I can connect my laptop to the xp box and access network resources. But I cant access the internet.

when I remove the wireless base station and connect my laptop directly to the cross over cable I can access the internet.

Inorder for me to access the internet. I have to use RDC to connect to the Xp box then use the internet from the RDC session.

Can you kindly assist.

Thank you
 
I may be completely off-base here because Im a beginner but I was under the impression that with Windows XP, in order to connect a second computer to your XP box and have access to the wireless resources you would need to bridge the connection between your "cable NIC" and "wireless NIC"... that I thought would allow you to access the internet through your laptop
 
Thanks for you response Tbone

I wont be able to bridge this network becuase of the following: In order to bridge you need at least two NICs that aren't connected or shared to the internet. In my case I only have two - one connected to the cable modem and the other to the Wireless basestation.

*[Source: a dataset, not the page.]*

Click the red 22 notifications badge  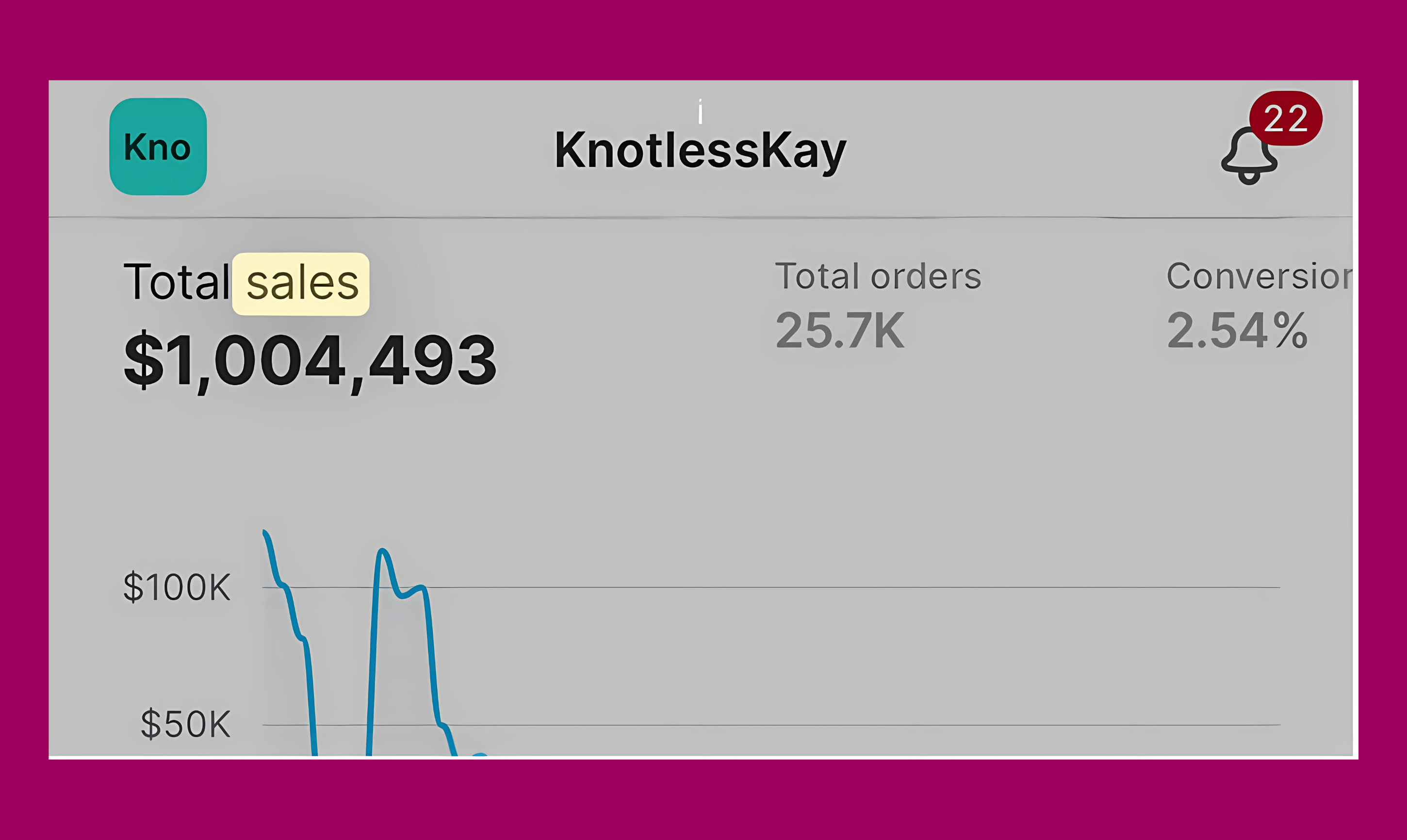point(1286,118)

Is there any software out there that I could use. I dont want to go the wireless router way, I feel that would be accepting defeat.

Once again thank you Tbone for you input
 
Can you supply additional information about the IP settings (addresses, subnet mask, default gateway) of both, the XP box (both NICs and you laptop) for both szenarios?
This way we could check, whether the problem is addresss related.

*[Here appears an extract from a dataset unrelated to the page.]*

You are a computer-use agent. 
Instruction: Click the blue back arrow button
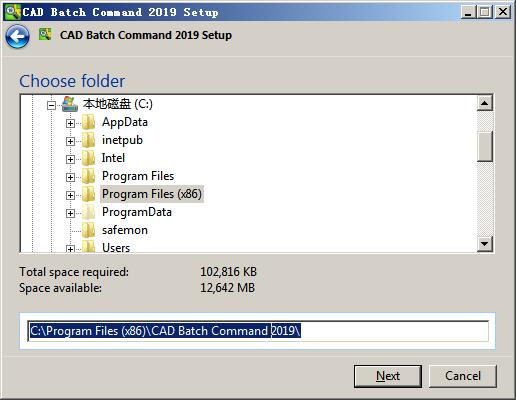click(x=17, y=36)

BTW, using an external wireless router connected to your cable modem is not accepting defeat. It is using devices for what they are designed for.
A PC is designed for operating. Using a Microsoft PC as a router always causes problems because Microsoft OSs do not accept IP settings with different default gateways set on 2 different NICs.

A router does routing at its best. I recommend you get a small router (e.g. Netgear). This way you are open for any additional stations trying to access the internet.